Photo : Le Garde des Sceaux, ministre français de la Justice Éric Dupond-Moretti, mercredi 14 octobre


Le Garde des Sceaux, ministre français de la Justice, Éric Dupond-Moretti, souhaite prévenir une propagation de l’épidémie de Coronavirus dans les prisons du pays, où la densité carcérale est repassée au-dessus de 100%, en appelant notamment les magistrats à éviter les incarcérations pour les courtes peines. Dans une note adressée vendredi 23 octobre aux parquets et aux services pénitentiaires, dévoilée ce lundi 26 octobre, le ministre français de la Justice a fait un important rappel. « (…) Maintenir autant que possible, dans chaque établissement, une densité carcérale compatible avec les mesures sanitaires. », a rappelé Éric Dupond-Moretti.

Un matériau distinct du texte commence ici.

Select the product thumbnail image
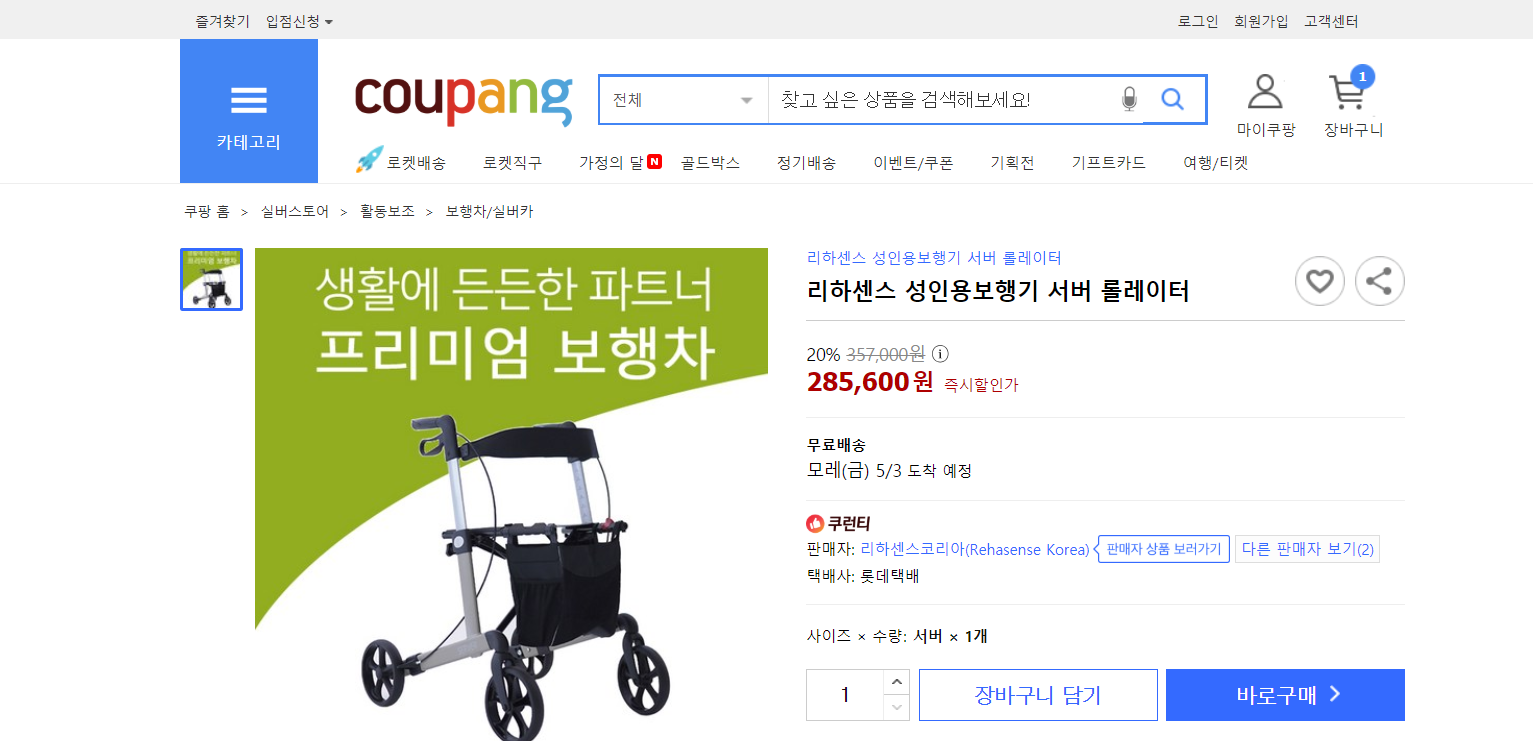This screenshot has height=741, width=1533. [211, 280]
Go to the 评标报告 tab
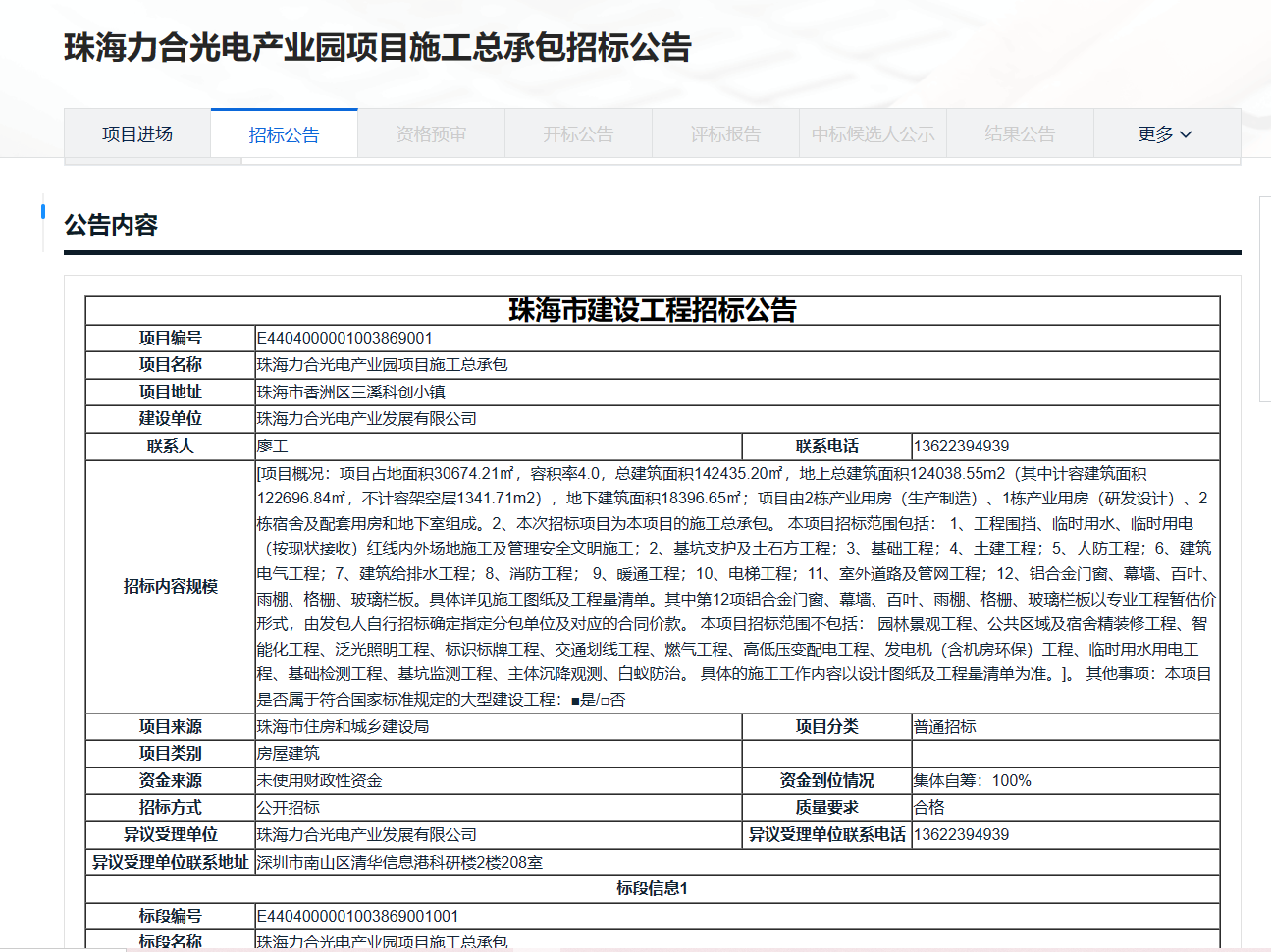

Si la population carcérale a connu une baisse significative et inédite pendant le confinement, passant de 72.575 détenus le 16 mars à 59.463 le 11 mai, elle « connaît aujourd’hui une hausse importante et rapide, dépassant en octobre le seuil des 62.000 détenus. », renseigne la note. Il faut dire qu’en moyenne, dans les 188 établissements pénitentiaires français, la densité carcérale s’établit désormais à « près de 103% » et à « près de 116% » dans les maisons d’arrêt, qui accueillent des détenus en attente de jugement ou condamnés à de courtes peines. Soulignons que la densité moyenne était de 97% mi-mai.

Matelas au sol, un indicateur de la surpopulation

Le nombre de matelas au sol, un des indicateurs de la surpopulation, « s’accroît également depuis septembre avec près de 100 matelas supplémentaires en un mois, soit à ce jour 609. », relève Éric Dupond-Moretti. Le nombre de mineurs détenus est lui passé de 654 à 766 en cinq mois. Face à cette « remontée inquiétante » et pour continuer à contenir l’épidémie dans le huis clos de la détention, le garde des Sceaux français demande une stricte application de la nouvelle réforme des peines, entrée en vigueur le 24 mars, en plein confinement. Elle prévoit en effet des alternatives à l’incarcération, notamment à domicile sous bracelet électronique, pour les peines inférieures ou égales à six mois, ainsi que des aménagements dès l’audience pour les peines de moins d’un an. L’avocat invite ainsi le ministère public à « requérir le prononcé d’assignations à résidence sous surveillance électronique dès que la situation le justifie ». Pour les mineurs, le ministre français de la Justice souhaite que soient privilégiés « les placements alternatifs à l’incarcération ».  Éric Dupond-Moretti incite aussi les services pénitentiaires et les juridictions à engager « un dialogue hebdomadaire » sur la situation sanitaire. À en croire sa note, au 20 octobre « 1043 détenus étaient confinés, 117 d’entre eux étant diagnostiqués positifs au Covid-19 ». Il convient de noter que depuis le début de l’épidémie, un seul détenu, un homme de 74 ans qui était incarcéré à Fresnes (Val-de-Marne), est décédé mi-mars du Coronavirus.